4. Logging and error handling improvements to provide better visibility and troubleshooting capabilities.

From a security perspective, the changes appear to be focused on improving the overall robustness and security of the application. The handling of custom fields, the validation of user input, and the improvements to the Jira integration are all positive steps in ensuring the secure operation of the DefectDojo application.

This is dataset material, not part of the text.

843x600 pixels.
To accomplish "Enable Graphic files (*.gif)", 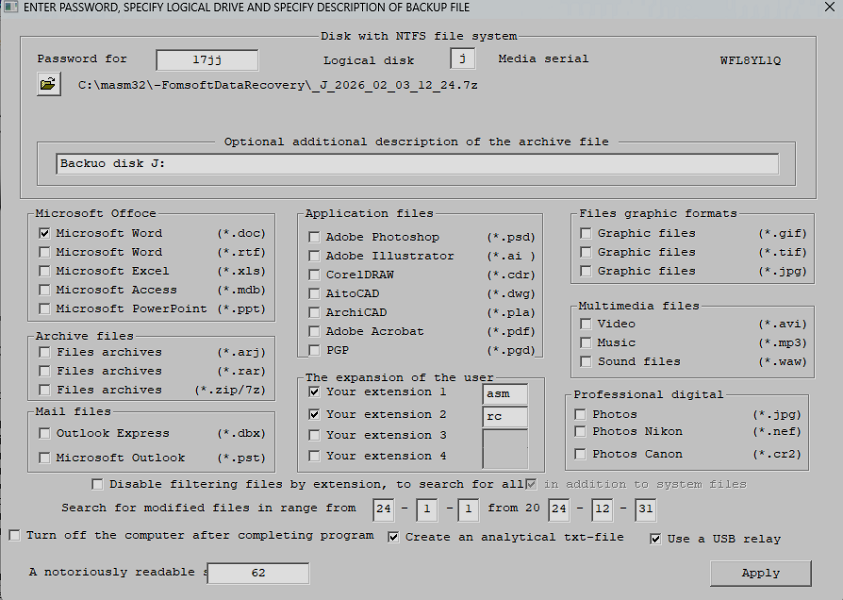I will coord(585,233).
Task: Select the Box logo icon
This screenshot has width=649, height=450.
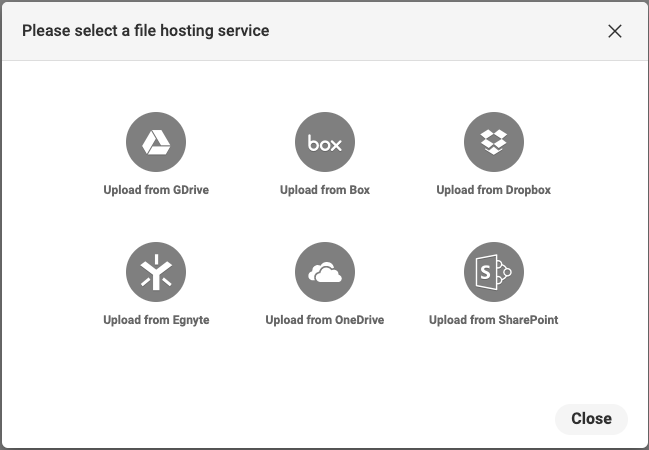Action: pyautogui.click(x=325, y=143)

However, it's important to ensure that all user-supplied data is properly validated and sanitized throughout the application to prevent potential security vulnerabilities, such as injection attacks or unintended data exposure. Additionally, the use of hardcoded values and the potential for sensitive information exposure should be carefully reviewed and addressed.

Files Changed:

1. dojo/engagement/views.py: Changes related to the processing of the Jira form, including the handling of the push_all_jira_issues and custom_fields_mapping values.
2. dojo/filters.py: Addition of a new custom_fields filter to the ApiFindingFilter and ReportFindingFilter classes, allowing users to search for findings based on their custom fields.
3. dojo/api_v2/serializers.py: Addition of a custom_fields_mapping field to the ImportScanSerializer and ReImportScanSerializer classes, enabling the mapping of JIRA custom field IDs to report column names.
4. dojo/db_migrations/0212_finding_custom_fields.py: Addition of a custom_fields field to the Finding model, allowing the storage of custom data related to findings.
5. dojo/models.py: Addition of a custom_fields field to the Finding model, similar to the changes in the migration file.
6. dojo/forms.py: Addition of a custom_fields_mapping field to the JIRAEngagementForm class, enabling the mapping of JIRA custom field IDs to report column names.
7. dojo/importers/base_importer.py: Changes to the parse_findings method to handle both static and dynamic test types, and updates to the parse_findings_static_test_type and parse_dynamic_test_type_tests methods to support additional keyword arguments.
8. dojo/jira_link/helper.py: Updates to the Jira integration functionality, including the handling of custom fields, finding status, and closed/resolved Jira issues.
9. dojo/templates/dojo/view_finding.html: Addition of a new column to display JIRA custom fields on the finding details page.
10. dojo/tools/generic/csv_parser.py: Addition of a custom_fields_mapping parameter to the _get_findings_csv function, allowing the extraction of custom fields from CSV reports.
11. dojo/templatetags/as_key_value_list.py: Introduction of a new Django template filter called as_key_value_list, which generates a string representation of a dictionary with each key-value pair on a new line.
12. dojo/tools/generic/parser.py: Updates to the GenericParser class to handle both CSV and JSON file formats, and the addition of a logger object.
13. unittests/scans/generic/generic_report5.json: Addition of two new findings to the existing JSON report.
14. dojo/tools/generic/json_parser.py: Enhancements to the `GenericJSONParser

Powered by DryRun Security

[Maffooch]

Hi @FallenAtticus thank you for producing this feature! I will discuss it with other moderators of the project to determine how we will proceed with it

[github-actions]

This pull request has conflicts, please resolve those before we can evaluate the pull request.